◆ **Tasks**
• 1. List every person named in the covered arena passage, using the name as it appears there.
• 2. Duplicate the covered arena passage from "Former Islander Tom" to "at the time.".
• 3. Go on with the covered arena passage, beginning right after its final sentence.

◆ **Passage for review**
>>>

Islander Lori Anderson began fundraising for the covered arena four years ago, when the horse association held a benefit dinner at the Sportsmen’s Club. The event raised $40,000.
“Then people who kept saying, ‘We can’t do this,’ thought, ‘Maybe we can,’” Anderson said. And the donations came pouring in.
Former Islander Tom Stewart, a rider and the owner of Misty Isle Farms, pledged $220,000 to the arena project three years ago — half the project’s budget at the time.
The horse community rallied to raise the other half, holding quilt raffles, saving up Thriftway receipts for 1 percent dividend returns and turning over instructor fees to the arena fund.
“People just did every little thing they could think of to bring in $1 here, $10 here, $100 here, to build up a fund to do this,” Anderson said.
Suzanne Beaudoin, a neighbor of Anderson’s, recalled the ways the association has raised money for the arena covering.
“We had auctions, dinners, trail rides — every kind of fundraiser we could imagine,” she said.
In March 2007, the group had raised more than the $455,000 it had budgeted for the project.
Then, it applied for building permits and was met with the challenge that faces many who hope to build in King County — the permitting process. As the group submitted one permit application after another, and the county required changes or reviews to many of them, the prices of steel and concrete skyrocketed, Quimby said.
One particularly agonizing county decision was its initial declaration that the steel covered arena would need sprinklers, she said.
It took months before the county reconsidered its decision and allowed the project to forgo the sprinkler requirement, based on the fact that the structure is all steel, will not have a place for people to assemble and will hold no storage, Quimby said.
Facing mounting materials costs, the project seemed all but stalled this fall.
“This year has really been a challenge, with the economy like it is,” Friend said. “Had it not been for that, we would have started construction before now.”
Luckily, she said, an anonymous donor on the Island stepped in at the end of November, pledging enough to cover the building costs at peak prices.

<<<

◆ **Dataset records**

>>>

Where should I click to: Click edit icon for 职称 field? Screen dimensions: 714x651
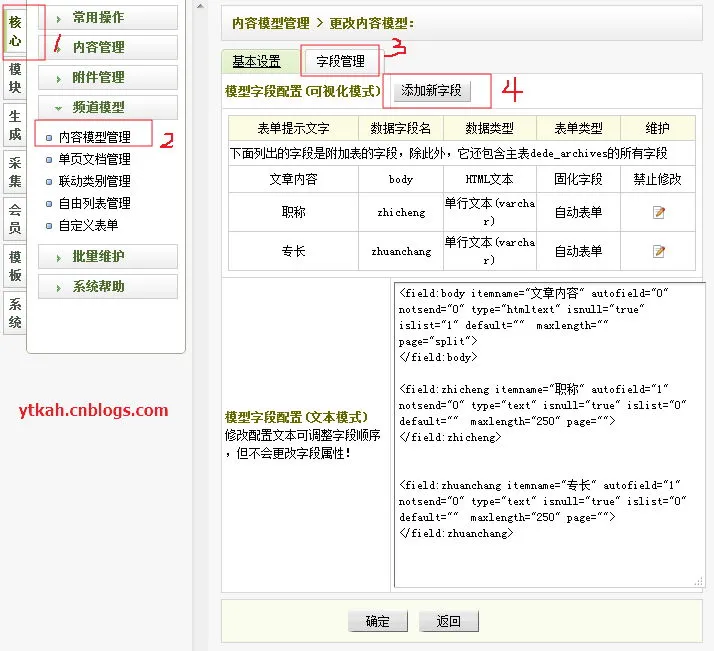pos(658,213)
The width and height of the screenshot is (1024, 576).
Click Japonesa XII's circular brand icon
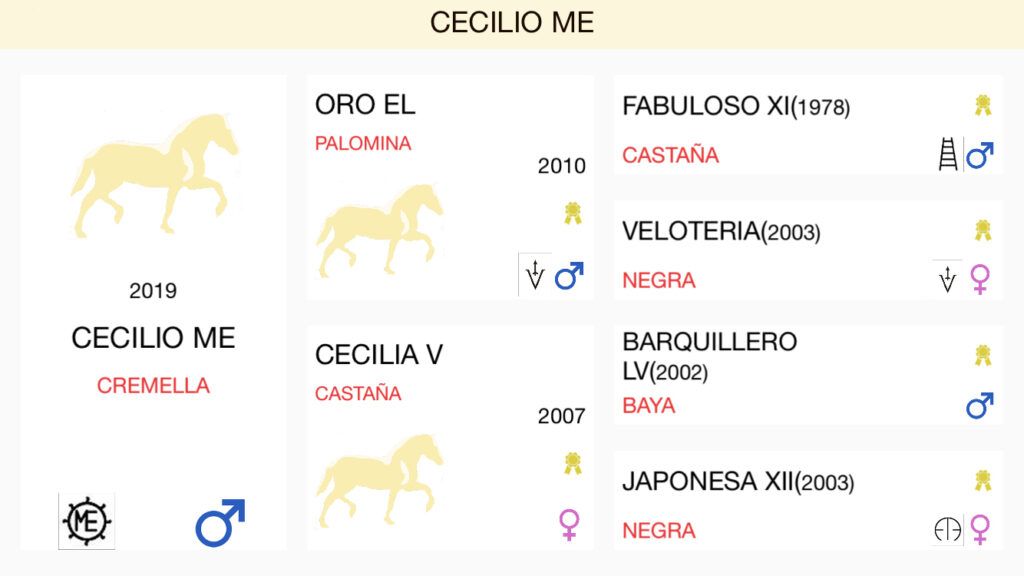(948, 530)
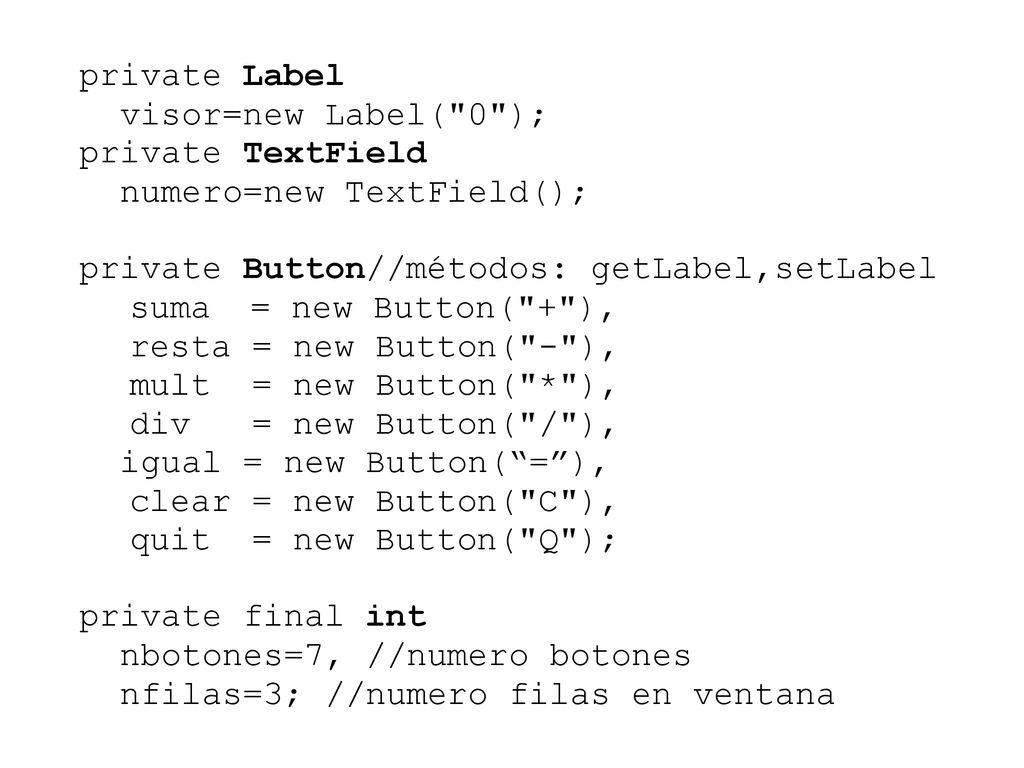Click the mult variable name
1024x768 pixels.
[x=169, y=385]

<<<

◆ **Task-by-task outputs**
• 1.
Lori Anderson
Tom Stewart
Suzanne Beaudoin
Quimby
Friend

• 2.
Former Islander Tom Stewart, a rider and the owner of Misty Isle Farms, pledged $220,000 to the arena project three years ago — half the project’s budget at the time.

• 3.
“They just didn’t want this to slip away,” Friend said.
The arena will be open to other groups, not just the equestrian community, she said. Users will be able to reserve the space in advance during certain times, while other times will be open.
“Dog agility is really big here,” Danielson said, so canines and their trainers will likely be able to use the arena once it’s completed. “You could set up a jump course in there.”
Guide dog training, cattle herding and cattle roping are other possible uses for the arena, she added.
Riders agreed that it’s good to be nearing the project’s completion.
“Right now, I’m just enjoying the peacefulness as it looks like we’re going to be able to do it,” Anderson said. “It was looking like we were done a few months ago when steel prices were so high, and we couldn’t do anything while we were waiting for the permit.”
Mary O’Brien, a longtime rider and member of Paradise Ridge’s stewardship group, said she too is eagerly anticipating the project’s realization, but she’s handling it a bit differently.
“It’s been a long project and it’s been a lot of work, so we have our fingers crossed,” she said. “Keep your fingers crossed for us. Until you see the structure there, you’re still worrying.”
Fundraising dinner
The Vashon-Maury Island Horse Association will hold a fundraising dinner for the covered arena at 6 p.m. Friday, Dec. 19, at the Eagles Club. Tickets, $25, are available at VI Horse Supply.